_Instructions for the task:_
For this task, every record below must be reproduced exactly.

Stored data
########

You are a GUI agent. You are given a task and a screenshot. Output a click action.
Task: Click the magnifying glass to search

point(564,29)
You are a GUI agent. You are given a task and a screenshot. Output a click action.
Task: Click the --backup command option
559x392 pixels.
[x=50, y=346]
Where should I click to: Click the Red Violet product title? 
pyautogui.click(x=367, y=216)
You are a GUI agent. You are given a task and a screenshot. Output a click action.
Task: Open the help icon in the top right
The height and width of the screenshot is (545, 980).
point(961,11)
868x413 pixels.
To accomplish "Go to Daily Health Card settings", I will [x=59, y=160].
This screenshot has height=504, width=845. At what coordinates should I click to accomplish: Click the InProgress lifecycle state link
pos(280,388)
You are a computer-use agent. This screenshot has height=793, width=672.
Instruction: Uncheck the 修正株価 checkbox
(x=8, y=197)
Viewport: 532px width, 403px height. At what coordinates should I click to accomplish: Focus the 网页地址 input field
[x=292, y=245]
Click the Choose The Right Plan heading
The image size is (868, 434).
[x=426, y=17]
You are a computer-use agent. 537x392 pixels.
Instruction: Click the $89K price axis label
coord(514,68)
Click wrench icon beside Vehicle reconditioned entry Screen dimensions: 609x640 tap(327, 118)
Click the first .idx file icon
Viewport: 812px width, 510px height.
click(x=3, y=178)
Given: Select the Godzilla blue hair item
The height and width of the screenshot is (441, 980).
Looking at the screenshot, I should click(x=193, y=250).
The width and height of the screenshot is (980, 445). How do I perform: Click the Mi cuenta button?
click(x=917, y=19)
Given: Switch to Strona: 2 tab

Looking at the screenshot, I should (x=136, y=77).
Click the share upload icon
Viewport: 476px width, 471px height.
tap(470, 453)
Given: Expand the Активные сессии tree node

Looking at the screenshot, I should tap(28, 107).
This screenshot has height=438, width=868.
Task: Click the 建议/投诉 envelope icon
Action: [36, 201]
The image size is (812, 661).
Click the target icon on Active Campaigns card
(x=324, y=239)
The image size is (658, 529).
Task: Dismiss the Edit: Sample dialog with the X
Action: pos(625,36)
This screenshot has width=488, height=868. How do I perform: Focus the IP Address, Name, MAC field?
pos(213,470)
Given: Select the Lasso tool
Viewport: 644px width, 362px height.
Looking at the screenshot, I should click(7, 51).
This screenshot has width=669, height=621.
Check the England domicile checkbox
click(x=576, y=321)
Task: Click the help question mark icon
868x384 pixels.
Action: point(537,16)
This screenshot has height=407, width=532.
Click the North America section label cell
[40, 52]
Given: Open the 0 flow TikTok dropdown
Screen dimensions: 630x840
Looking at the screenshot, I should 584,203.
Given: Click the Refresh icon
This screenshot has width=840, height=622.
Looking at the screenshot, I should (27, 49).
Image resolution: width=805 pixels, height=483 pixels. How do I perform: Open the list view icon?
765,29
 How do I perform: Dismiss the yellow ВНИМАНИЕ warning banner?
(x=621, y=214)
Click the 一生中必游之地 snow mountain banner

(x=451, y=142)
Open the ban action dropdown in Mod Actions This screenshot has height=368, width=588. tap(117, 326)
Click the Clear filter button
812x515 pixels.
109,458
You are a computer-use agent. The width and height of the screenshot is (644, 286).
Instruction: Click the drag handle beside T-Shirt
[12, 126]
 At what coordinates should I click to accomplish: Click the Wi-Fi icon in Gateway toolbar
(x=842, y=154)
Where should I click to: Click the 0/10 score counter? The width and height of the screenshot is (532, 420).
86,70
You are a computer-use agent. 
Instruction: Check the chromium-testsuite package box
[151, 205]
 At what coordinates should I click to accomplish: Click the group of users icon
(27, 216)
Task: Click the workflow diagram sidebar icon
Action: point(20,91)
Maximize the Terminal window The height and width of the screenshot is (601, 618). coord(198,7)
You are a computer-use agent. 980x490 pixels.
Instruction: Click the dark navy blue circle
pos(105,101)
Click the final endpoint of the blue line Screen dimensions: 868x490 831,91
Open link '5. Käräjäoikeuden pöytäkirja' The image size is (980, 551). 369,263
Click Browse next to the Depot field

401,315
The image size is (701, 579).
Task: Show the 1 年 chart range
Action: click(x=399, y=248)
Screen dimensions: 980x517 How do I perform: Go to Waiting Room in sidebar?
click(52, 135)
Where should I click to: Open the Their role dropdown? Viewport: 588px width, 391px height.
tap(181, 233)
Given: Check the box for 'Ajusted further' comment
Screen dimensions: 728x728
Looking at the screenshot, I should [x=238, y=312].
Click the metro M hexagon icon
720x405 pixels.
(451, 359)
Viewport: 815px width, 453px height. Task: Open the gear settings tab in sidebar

########

_Answer area:_
You are a GUI agent. You are given a task and a screenshot. Output a click action.
Task: Click the magnifying glass to search

point(564,29)
You are a GUI agent. You are given a task and a screenshot. Output a click action.
Task: Click the --backup command option
559x392 pixels.
[x=50, y=346]
Where should I click to: Click the Red Violet product title? 
pyautogui.click(x=367, y=216)
You are a GUI agent. You are given a task and a screenshot. Output a click action.
Task: Open the help icon in the top right
The height and width of the screenshot is (545, 980).
point(961,11)
868x413 pixels.
To accomplish "Go to Daily Health Card settings", I will [x=59, y=160].
This screenshot has height=504, width=845. At what coordinates should I click to accomplish: Click the InProgress lifecycle state link
pos(280,388)
You are a computer-use agent. This screenshot has height=793, width=672.
Instruction: Uncheck the 修正株価 checkbox
(x=8, y=197)
Viewport: 532px width, 403px height. At what coordinates should I click to accomplish: Focus the 网页地址 input field
[x=292, y=245]
Click the Choose The Right Plan heading
The image size is (868, 434).
[x=426, y=17]
You are a computer-use agent. 537x392 pixels.
Instruction: Click the $89K price axis label
coord(514,68)
Click wrench icon beside Vehicle reconditioned entry Screen dimensions: 609x640 tap(327, 118)
Click the first .idx file icon
Viewport: 812px width, 510px height.
click(x=3, y=178)
Given: Select the Godzilla blue hair item
The height and width of the screenshot is (441, 980).
Looking at the screenshot, I should click(x=193, y=250).
The width and height of the screenshot is (980, 445). How do I perform: Click the Mi cuenta button?
click(x=917, y=19)
Given: Switch to Strona: 2 tab

Looking at the screenshot, I should (x=136, y=77).
Click the share upload icon
Viewport: 476px width, 471px height.
tap(470, 453)
Given: Expand the Активные сессии tree node

Looking at the screenshot, I should tap(28, 107).
This screenshot has height=438, width=868.
Task: Click the 建议/投诉 envelope icon
Action: [36, 201]
The image size is (812, 661).
Click the target icon on Active Campaigns card
(x=324, y=239)
The image size is (658, 529).
Task: Dismiss the Edit: Sample dialog with the X
Action: pos(625,36)
This screenshot has width=488, height=868. How do I perform: Focus the IP Address, Name, MAC field?
pos(213,470)
Given: Select the Lasso tool
Viewport: 644px width, 362px height.
Looking at the screenshot, I should click(7, 51).
This screenshot has width=669, height=621.
Check the England domicile checkbox
click(x=576, y=321)
Task: Click the help question mark icon
868x384 pixels.
Action: point(537,16)
This screenshot has height=407, width=532.
Click the North America section label cell
[40, 52]
Given: Open the 0 flow TikTok dropdown
Screen dimensions: 630x840
Looking at the screenshot, I should 584,203.
Given: Click the Refresh icon
This screenshot has width=840, height=622.
Looking at the screenshot, I should (27, 49).
Image resolution: width=805 pixels, height=483 pixels. How do I perform: Open the list view icon?
765,29
 How do I perform: Dismiss the yellow ВНИМАНИЕ warning banner?
(x=621, y=214)
Click the 一生中必游之地 snow mountain banner

(x=451, y=142)
Open the ban action dropdown in Mod Actions This screenshot has height=368, width=588. tap(117, 326)
Click the Clear filter button
812x515 pixels.
109,458
You are a computer-use agent. The width and height of the screenshot is (644, 286).
Instruction: Click the drag handle beside T-Shirt
[12, 126]
 At what coordinates should I click to accomplish: Click the Wi-Fi icon in Gateway toolbar
(x=842, y=154)
Where should I click to: Click the 0/10 score counter? The width and height of the screenshot is (532, 420).
86,70
You are a computer-use agent. 
Instruction: Check the chromium-testsuite package box
[151, 205]
 At what coordinates should I click to accomplish: Click the group of users icon
(27, 216)
Task: Click the workflow diagram sidebar icon
Action: point(20,91)
Maximize the Terminal window The height and width of the screenshot is (601, 618). coord(198,7)
You are a computer-use agent. 980x490 pixels.
Instruction: Click the dark navy blue circle
pos(105,101)
Click the final endpoint of the blue line Screen dimensions: 868x490 831,91
Open link '5. Käräjäoikeuden pöytäkirja' The image size is (980, 551). 369,263
Click Browse next to the Depot field

401,315
The image size is (701, 579).
Task: Show the 1 年 chart range
Action: click(x=399, y=248)
Screen dimensions: 980x517 How do I perform: Go to Waiting Room in sidebar?
click(52, 135)
Where should I click to: Open the Their role dropdown? Viewport: 588px width, 391px height.
tap(181, 233)
Given: Check the box for 'Ajusted further' comment
Screen dimensions: 728x728
Looking at the screenshot, I should [x=238, y=312].
Click the metro M hexagon icon
720x405 pixels.
(451, 359)
Viewport: 815px width, 453px height. Task: Open the gear settings tab in sidebar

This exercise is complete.